After the end of the Second World War, in France they wanted to forget their commitment to or sympathy for the Nazi occupiers and their local henchmen and many people appeared later as “active supporters of the Resistance”.

In the United States the preference was to turn a blind eye to traditional racism, diminishing the role that large social bases had and have there, along with the open sympathy with fascism of such eminent people as the industrialist Henry Ford, who wrote books defending the Third Reich. The candidate to ascend to the throne in the United Kingdom was diverted from such a pretention due to his close links with Hitler. His marriage to a divorced woman was just an excuse not to have to publicly admit that the royal household itself had a Nazi at its heart.

Going a little further, it is obvious that the allied powers only intervened against Germany when Berlin was not satisfied with the many concessions the Allies, all of them, including the United States, had made to Hitler. They only made their minds up to really attack Germany when it lost the Battle of Stalingrad. Apparently, the Allies were waiting for the Nazis to defeat the USSR before then looking for some way to put an end to the “communist danger” and they only really made up their minds to fight the Nazis when that battle signified Berlin’s final defeat. Neither the Germans, Italians or Japanese were the incarnation of “evil” (as the propaganda made out), nor did the Allies turn out to be the full incarnation of civilised values.

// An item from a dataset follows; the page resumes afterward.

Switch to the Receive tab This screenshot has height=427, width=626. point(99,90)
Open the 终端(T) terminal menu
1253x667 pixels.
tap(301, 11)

In the Axis countries there were social and political forces that fascism subjected to extermination and which expressed opposition to the regime: socialists, communists, Christians (the protestants more than the Catholics, whose Pope at the time refused to condemn Hitler’s crimes) as well as bourgeois democrats and even monarchists who were clear-sighted enough to see the risk posed to civilisation by fascist principles.

Perhaps a different vision to the official version on fascism can help with understanding the “rebirth” of a fascism that really never disappeared nor was a phenomenon exclusive to the Axis countries. There were never two fascisms the same but they are identical in their complete denial of the bourgeois social order’s democratic principles, the voiding of the classic liberal ideology when the system enters a deep crisis.

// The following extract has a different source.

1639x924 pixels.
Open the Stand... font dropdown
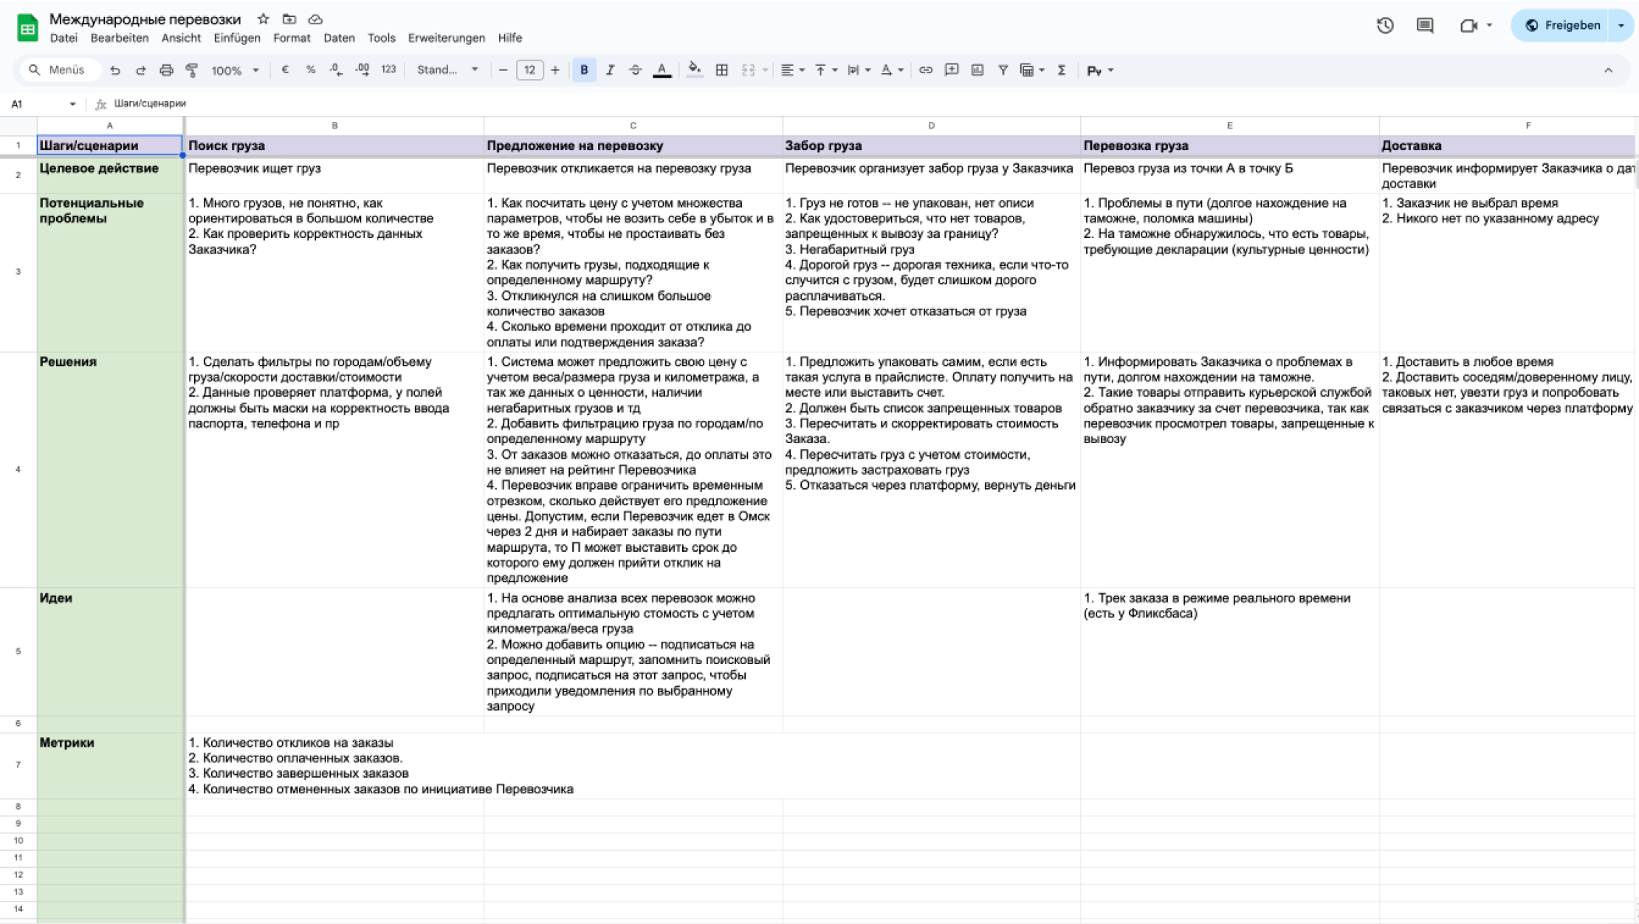[447, 70]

Seen from this perspective, it should not then be surprising to find a phenomenon such as Trump whose slogans cannot hide his neo-Nazi leanings since his proposals are equally contrary to any humanitarian and civilised principle, such as occurs in how immigration is treated, something he shares with the democrats.

Nor should it be any surprise that the forces of new fascism have right now a significant electoral representation which has allowed them to form far-right governments in Italy and in northern European countries, traditionally examples of consolidated democracies. These forces of new fascism are also notable in Austria and Spain while some formally democratic leaders, who do not declare themselves to be of the far-right, carry out measures which are similar to or the same as those proposed by new fascism, as is happening in France, Germany and the United Kingdom, not to mention the regimes of Eastern Europe (Ukraine, for a start) who have at their heart political forces which are openly right-wing or declared Nazis.

In this region fascism follows very similar social processes, only that here it has been habitual practice throughout history and democracy has just appeared at exceptional moments.

This is in addition to the unlimited backing of the traditional metropolises of the West and the practice of pure and harsh violence against social and political opposition. The Creole right was and continues to be a threat to progressive governments which are now in the majority in the region.

It is no coincidence that nobody talks about the rebirth of a fascism that has always controlled the daily life of peoples. Nor should it be a surprise if in Europe and the United States the grande bourgeoisie, faced with the certain threat of a major crisis, decides to cancel the democratic functioning of its system and favour harsher forms of domination to ensure its hegemony in the social order. The so-called “new fascism” is not the same as the traditional one, but its broad lines are there, as a risk that must not be forgotten.